Q&A: Murmuring Psalms
Murmuring Psalms
Question
Good evening, Rabbi.
Is there any value in reading Psalms / the Zohar and the like without really trying to understand, or anything like that? Some call this "girsing"—just moving your lips.
P.S. Rabbi Ovadia said that reading (murmuring) Talmud without understanding counts as learning. I find that puzzling.
Answer
In my opinion, it has no value whatsoever.
Discussion on Answer
It seems obvious to me that yes. Good intentions are something of value, and I assume that the Holy One, blessed be He, values that as well. The act itself, as such, is worthless. It's like the shepherd's flute-playing in the Baal Shem Tov story. Among Hasidim they go so far as to claim that he fulfilled his obligation of prayer with it. That is, of course, nonsense. But it is definitely an act with value.
In my article on citric acid on Passover, I discussed two passages from responsa of the Ben Ish Hai in which he speaks about the Baghdad community, who had been putting on invalid tefillin for generations, and he argues that they are not in the category of "a head that never wore tefillin," and another similar case.

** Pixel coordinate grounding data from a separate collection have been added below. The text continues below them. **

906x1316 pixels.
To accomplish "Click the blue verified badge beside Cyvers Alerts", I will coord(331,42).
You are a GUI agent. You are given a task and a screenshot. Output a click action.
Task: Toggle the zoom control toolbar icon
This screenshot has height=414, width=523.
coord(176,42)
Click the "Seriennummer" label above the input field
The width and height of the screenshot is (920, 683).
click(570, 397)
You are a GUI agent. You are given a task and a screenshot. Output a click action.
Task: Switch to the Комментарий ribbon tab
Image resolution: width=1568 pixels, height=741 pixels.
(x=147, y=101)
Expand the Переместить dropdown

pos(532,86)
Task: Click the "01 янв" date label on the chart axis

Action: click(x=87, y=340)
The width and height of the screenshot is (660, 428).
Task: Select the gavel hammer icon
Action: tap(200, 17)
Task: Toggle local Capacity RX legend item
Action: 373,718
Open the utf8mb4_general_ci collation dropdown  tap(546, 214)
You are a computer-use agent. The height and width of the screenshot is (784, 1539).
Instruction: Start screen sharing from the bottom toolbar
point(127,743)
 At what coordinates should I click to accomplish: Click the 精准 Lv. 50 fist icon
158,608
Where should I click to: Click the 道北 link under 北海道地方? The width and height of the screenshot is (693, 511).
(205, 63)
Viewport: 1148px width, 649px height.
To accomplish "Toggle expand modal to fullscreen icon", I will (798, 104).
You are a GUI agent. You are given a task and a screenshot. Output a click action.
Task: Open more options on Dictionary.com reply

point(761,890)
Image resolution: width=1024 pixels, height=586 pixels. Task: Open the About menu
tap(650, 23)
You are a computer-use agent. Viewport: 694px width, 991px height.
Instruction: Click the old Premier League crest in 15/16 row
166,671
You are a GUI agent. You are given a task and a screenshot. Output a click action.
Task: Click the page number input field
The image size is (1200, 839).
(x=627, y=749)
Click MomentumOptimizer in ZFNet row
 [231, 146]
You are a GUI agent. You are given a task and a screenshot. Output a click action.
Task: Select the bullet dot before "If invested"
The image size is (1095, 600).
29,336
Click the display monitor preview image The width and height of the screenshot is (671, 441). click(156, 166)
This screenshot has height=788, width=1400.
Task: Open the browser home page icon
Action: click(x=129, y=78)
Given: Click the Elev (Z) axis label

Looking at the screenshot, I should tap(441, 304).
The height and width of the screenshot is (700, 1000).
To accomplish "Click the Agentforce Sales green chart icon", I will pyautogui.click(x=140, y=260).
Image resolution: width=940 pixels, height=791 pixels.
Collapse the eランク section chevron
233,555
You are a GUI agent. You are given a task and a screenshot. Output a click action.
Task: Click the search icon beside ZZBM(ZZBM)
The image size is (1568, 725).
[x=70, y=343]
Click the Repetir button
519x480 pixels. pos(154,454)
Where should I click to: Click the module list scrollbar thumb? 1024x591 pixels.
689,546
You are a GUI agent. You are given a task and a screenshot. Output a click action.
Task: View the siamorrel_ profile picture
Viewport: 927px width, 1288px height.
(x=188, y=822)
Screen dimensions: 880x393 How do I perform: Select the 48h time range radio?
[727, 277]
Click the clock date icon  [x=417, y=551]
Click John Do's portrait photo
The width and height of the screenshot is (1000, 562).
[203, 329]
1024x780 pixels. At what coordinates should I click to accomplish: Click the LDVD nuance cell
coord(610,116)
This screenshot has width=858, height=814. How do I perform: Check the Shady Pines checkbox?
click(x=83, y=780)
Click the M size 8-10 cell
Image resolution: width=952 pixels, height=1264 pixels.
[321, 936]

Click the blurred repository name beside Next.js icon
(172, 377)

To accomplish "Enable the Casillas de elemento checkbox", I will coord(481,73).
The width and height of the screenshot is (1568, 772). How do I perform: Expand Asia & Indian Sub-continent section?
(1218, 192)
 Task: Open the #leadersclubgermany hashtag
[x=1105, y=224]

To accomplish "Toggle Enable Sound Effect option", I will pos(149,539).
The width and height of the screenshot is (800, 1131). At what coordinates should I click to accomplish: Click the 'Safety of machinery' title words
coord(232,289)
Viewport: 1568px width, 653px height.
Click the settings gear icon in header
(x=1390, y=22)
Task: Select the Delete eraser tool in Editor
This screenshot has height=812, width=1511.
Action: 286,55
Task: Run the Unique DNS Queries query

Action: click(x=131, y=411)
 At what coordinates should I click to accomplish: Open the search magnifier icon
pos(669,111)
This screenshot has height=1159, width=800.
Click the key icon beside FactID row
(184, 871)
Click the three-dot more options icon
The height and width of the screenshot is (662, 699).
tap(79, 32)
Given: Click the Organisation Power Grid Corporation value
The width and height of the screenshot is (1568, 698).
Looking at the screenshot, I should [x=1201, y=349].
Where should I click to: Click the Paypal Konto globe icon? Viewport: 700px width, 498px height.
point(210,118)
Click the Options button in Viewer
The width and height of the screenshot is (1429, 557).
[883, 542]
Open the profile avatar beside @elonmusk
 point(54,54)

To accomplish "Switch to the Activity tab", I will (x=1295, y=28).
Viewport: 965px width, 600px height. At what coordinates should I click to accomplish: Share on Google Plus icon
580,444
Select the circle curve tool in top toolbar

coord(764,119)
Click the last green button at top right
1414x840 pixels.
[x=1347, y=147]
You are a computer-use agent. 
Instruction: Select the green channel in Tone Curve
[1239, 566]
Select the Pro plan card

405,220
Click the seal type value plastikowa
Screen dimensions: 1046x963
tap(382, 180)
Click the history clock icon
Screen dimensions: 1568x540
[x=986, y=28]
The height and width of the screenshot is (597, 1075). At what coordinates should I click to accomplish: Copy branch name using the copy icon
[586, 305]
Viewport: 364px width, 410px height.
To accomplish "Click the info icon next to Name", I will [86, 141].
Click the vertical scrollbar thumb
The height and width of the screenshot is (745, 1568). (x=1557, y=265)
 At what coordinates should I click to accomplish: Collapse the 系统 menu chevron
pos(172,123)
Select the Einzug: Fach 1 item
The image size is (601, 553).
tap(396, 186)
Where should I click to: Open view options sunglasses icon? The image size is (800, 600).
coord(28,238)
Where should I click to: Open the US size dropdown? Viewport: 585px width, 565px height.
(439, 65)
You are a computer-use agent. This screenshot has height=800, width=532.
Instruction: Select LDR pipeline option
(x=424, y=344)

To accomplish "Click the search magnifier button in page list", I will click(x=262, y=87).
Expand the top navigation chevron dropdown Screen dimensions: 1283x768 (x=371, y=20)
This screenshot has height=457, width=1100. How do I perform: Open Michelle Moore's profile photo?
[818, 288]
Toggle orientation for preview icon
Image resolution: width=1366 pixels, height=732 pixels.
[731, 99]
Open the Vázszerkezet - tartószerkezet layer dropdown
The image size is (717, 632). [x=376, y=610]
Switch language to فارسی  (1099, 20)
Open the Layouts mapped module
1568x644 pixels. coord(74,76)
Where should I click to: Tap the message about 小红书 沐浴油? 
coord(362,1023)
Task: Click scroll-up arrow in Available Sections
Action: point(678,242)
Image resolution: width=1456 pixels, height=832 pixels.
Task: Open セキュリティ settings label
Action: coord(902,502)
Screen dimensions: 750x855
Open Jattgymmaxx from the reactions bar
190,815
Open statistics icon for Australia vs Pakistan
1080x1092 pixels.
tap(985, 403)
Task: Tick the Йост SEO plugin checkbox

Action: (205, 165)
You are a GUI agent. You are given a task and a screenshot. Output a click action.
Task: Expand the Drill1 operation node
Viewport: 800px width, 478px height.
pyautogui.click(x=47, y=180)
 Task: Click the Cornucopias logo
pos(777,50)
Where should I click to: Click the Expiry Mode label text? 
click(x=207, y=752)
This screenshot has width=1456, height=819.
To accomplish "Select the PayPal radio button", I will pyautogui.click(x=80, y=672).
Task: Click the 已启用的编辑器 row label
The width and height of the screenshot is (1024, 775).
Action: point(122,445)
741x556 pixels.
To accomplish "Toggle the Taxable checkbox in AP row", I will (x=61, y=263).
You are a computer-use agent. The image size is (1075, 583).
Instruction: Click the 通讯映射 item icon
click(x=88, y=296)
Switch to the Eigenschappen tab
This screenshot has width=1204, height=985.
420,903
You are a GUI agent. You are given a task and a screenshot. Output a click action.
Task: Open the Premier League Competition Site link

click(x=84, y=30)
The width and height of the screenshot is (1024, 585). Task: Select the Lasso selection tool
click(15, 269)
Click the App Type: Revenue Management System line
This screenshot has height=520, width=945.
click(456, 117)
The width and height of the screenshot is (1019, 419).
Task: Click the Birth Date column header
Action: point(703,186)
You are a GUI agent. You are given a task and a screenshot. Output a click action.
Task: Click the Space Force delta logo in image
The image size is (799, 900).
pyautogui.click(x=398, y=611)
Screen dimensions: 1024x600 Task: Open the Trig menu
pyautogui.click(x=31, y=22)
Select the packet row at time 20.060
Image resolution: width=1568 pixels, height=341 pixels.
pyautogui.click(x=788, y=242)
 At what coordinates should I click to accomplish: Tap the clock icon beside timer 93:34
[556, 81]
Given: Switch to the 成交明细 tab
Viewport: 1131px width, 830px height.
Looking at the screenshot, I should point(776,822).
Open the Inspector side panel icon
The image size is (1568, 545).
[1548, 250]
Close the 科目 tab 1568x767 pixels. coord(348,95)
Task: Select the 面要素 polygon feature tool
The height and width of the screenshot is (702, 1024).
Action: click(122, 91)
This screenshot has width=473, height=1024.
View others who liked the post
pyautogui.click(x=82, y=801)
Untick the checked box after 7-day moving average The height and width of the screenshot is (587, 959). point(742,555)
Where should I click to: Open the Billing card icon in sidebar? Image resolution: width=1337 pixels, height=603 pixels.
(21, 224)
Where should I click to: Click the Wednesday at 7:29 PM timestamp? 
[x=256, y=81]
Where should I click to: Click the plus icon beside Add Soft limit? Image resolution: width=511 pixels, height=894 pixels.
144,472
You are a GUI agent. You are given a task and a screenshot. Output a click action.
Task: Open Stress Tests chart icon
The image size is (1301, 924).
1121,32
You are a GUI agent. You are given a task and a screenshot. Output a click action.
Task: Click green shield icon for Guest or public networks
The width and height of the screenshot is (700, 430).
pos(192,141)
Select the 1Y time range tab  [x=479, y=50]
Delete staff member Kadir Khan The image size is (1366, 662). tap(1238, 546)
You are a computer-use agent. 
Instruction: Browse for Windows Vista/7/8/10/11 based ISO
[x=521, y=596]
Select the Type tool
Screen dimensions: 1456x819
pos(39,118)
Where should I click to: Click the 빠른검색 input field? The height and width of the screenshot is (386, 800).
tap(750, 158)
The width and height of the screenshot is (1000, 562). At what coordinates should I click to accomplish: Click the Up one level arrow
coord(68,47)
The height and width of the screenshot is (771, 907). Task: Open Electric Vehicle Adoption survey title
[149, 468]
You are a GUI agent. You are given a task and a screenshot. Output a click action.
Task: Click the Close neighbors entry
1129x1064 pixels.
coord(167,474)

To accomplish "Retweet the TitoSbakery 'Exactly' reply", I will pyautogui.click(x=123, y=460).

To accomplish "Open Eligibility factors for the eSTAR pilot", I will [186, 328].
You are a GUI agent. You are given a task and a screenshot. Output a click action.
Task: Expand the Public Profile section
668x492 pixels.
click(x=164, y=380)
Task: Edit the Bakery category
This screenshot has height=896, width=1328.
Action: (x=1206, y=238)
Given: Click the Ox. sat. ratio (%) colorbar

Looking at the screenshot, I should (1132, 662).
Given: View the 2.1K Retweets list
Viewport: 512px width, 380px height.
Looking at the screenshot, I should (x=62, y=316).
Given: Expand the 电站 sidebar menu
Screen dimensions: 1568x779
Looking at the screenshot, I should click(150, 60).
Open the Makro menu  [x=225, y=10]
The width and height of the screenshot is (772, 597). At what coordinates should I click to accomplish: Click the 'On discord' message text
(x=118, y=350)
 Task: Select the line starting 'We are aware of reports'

In Shaarei Teshuvah of Rabbeinu Yonah, he says that every person should study Torah, or at the very least recite praises. From his words it seems that this has at least the value of Torah in the object itself, even if on a low level. Perhaps it is no coincidence that Rabbi Yehudah ben the Rosh was the one who divided the Book of Psalms into weekly and monthly readings (Rabbeinu Yonah's influence on the Rosh and his sons is well known).
In my opinion, there is also a spiritual value of prayer in reciting Psalms, in which a person walks hand in hand with God through the waves and crises of reality (regardless of the question of active or passive individual providence). This creates a bond between the person and God that is not merely the analytical commitment of the rationalist individual who observes the commandments out of gratitude to God. A person lives with God, and by virtue of that cleaves to Torah and the commandments. He loves God, and therefore keeps Torah and the commandments despite the crises and waves with which life floods us. There is something similar here to married life, in which a person's commitment to his wife and her wishes does not stem only from the legal obligation defined in the ketubah. He lives with her, and therefore takes care of all things even if they are not explicitly written in a legal document. (And perhaps this is the source of the pious person in Mesillat Yesharim who does his Creator's will even if it is not explicitly written in Jewish law.)
To the esteemed questioner,
Why casually slander Rabbi Ovadia?
https://www.google.com/amp/s/www.kikar.co.il/_amp/haredim-news/434364
Is there any indication or good reason to think that the Holy One, blessed be He, joins thought to deed, and that sincere murmuring done with the intention of serving God is favorably received?
This is a follow-up question, but also a general one. For example, if someone is careful about an incorrect prohibition, or puts on invalid tefillin, and the like.